BEGIN
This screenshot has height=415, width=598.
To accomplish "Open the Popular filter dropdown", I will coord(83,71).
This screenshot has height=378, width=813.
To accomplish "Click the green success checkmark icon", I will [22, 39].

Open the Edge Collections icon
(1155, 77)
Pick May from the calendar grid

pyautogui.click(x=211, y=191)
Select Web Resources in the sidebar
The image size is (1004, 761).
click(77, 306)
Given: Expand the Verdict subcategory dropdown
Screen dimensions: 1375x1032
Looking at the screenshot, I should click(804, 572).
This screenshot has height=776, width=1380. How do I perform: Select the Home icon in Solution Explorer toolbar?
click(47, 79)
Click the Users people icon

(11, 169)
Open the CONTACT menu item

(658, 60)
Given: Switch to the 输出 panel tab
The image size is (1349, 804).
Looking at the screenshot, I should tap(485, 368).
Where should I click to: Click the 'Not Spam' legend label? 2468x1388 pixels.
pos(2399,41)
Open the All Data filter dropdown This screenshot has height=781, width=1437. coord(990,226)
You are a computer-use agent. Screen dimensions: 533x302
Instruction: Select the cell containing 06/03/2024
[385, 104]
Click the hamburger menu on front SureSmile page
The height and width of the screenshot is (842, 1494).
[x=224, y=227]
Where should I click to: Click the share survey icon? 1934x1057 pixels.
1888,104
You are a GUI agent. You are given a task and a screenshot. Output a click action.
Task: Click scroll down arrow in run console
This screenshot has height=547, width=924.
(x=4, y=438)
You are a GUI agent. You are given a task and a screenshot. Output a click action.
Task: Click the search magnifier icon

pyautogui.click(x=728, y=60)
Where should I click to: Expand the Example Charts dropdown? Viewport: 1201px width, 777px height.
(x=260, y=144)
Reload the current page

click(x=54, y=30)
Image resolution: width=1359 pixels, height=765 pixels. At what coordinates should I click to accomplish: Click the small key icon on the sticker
END
## WHAT NEEDS TO BE DONE
Return exactly the opening lines of the listing above, ending with the line that has "You are a computer-use".

## WRITTEN SOLUTION
This screenshot has height=415, width=598.
To accomplish "Open the Popular filter dropdown", I will coord(83,71).
This screenshot has height=378, width=813.
To accomplish "Click the green success checkmark icon", I will [22, 39].

Open the Edge Collections icon
(1155, 77)
Pick May from the calendar grid

pyautogui.click(x=211, y=191)
Select Web Resources in the sidebar
The image size is (1004, 761).
click(77, 306)
Given: Expand the Verdict subcategory dropdown
Screen dimensions: 1375x1032
Looking at the screenshot, I should click(804, 572).
This screenshot has height=776, width=1380. How do I perform: Select the Home icon in Solution Explorer toolbar?
click(47, 79)
Click the Users people icon

(11, 169)
Open the CONTACT menu item

(658, 60)
Given: Switch to the 输出 panel tab
The image size is (1349, 804).
Looking at the screenshot, I should tap(485, 368).
Where should I click to: Click the 'Not Spam' legend label? 2468x1388 pixels.
pos(2399,41)
Open the All Data filter dropdown This screenshot has height=781, width=1437. coord(990,226)
You are a computer-use agent. Screen dimensions: 533x302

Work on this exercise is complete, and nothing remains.